Gazprom Holds Talks with Hungary
As part of this week's St Petersburg International Economic Forum, Gazprom CEO Alexei Miller met Hungarian foreign affairs and trade minister Peter Szijjarto on June 17.
Gazprom said both sides discussed “ongoing cooperation in the gas sector, placing a focus on Russian gas supplies to Hungary and its transit to third countries, as well as on the use of underground gas storage capacities in Hungary.”
Hungary has a warm relationship with Gazprom, as it has some indigenous production, plus easy access to cheap spot gas from western Europe. Before Gazprom scrapped its South Stream pipe project in 2015, Hungarian state utility and generator MVM was an active supporter of the scheme.
There was no statement June 17 from MVM, the country’s main Russian gas importer. However Gyorgy Harmati, chief adviser to MVM’s chief executive, described his company’s relationship with Gazprom as “good”, at an event in Brussels on May 26, adding that it had not suffered any major disadvantage from having most of its supply coming from this single source.
“We do not plan to leave out Russian molecules from our long-term portfolio,” said Harmati.

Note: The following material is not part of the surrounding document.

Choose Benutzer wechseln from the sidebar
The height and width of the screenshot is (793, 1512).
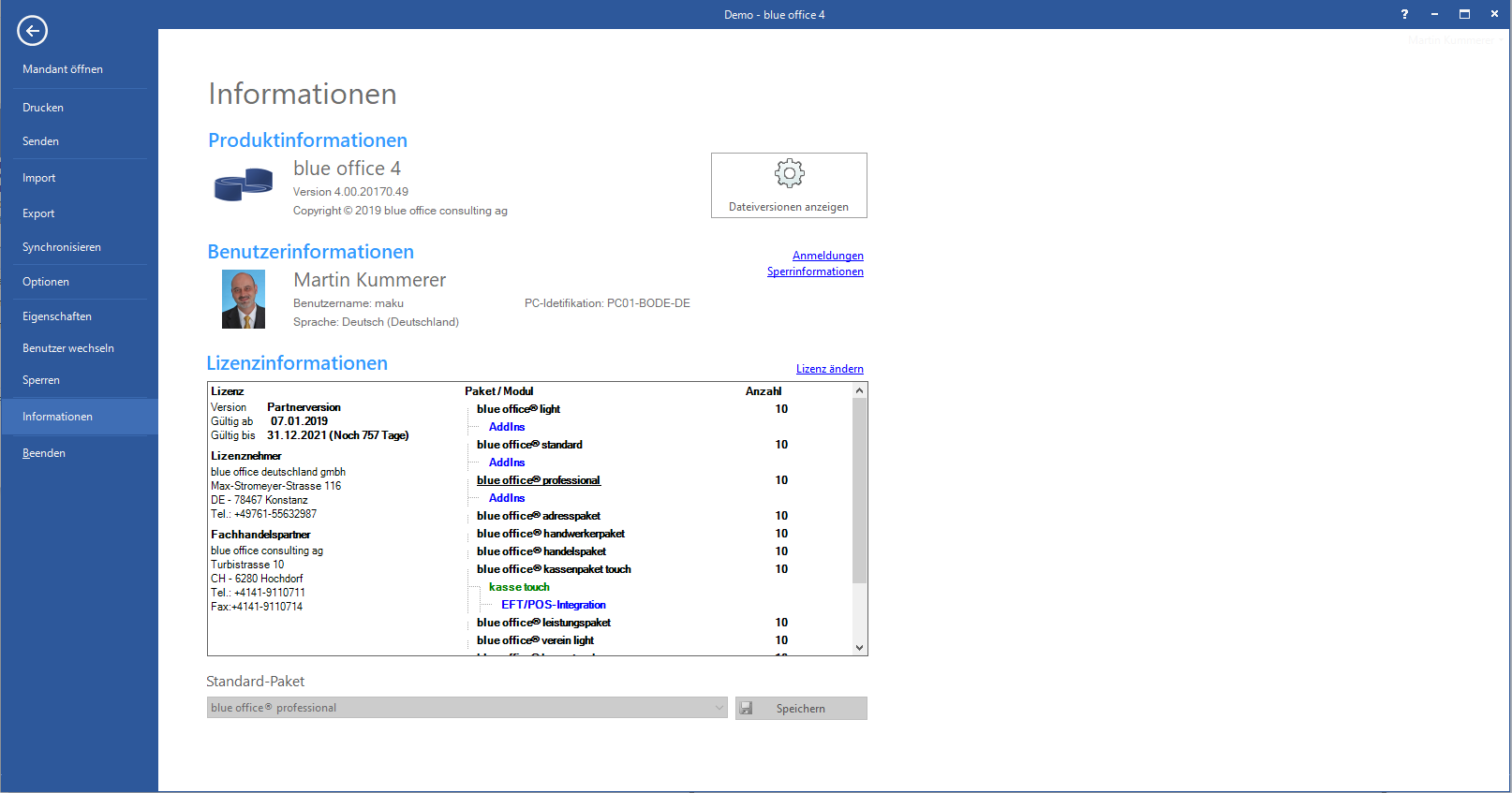(68, 348)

His remark contrasted with earlier statements from Polish government officials, implying Warsaw's policy now is to allow a 10.2bn m3/yr long-term Gazprom supply contract to Polish state-run PGNIG to lapse in 2022. PGNIG has not confirmed this is its corporate policy, although it does want to reduce its dependency on Russia. Poland and Lithuania now import LNG from the world market, but the latter used this lever to negotiate a cut in prices from Gazprom in late 2014. Hungary’s MVM is more sceptical about using LNG to diversify its gas supply portfolio than neighbouring countries.
Harmati also said June 26 that Hungary has a lot of gas storage capacity and that not enough use was made of it. Neighbouring countries were asking the EU for money to build storage facilities on their own territory he said which was “a total waste of money.”
Gazprom said June 17 that Russian gas exports to Hungary in 2015 grew by 15.2% cent to 6.14bn m3; it added that during June 1-15 this year, exports increased by 21.8% year-on-year.
BP’s Statistical Review of World Energy 2016 said that Hungarian gas demand rose by 6.6% in 2015 to 8.9bn m3, and said imports from Russia accounted for 65% of that, or 5.8bn m3. It did not give an indigenous production figure. The difference between Gazprom and BP’s figures for Russian imports can be accounted for by differing conversion factors.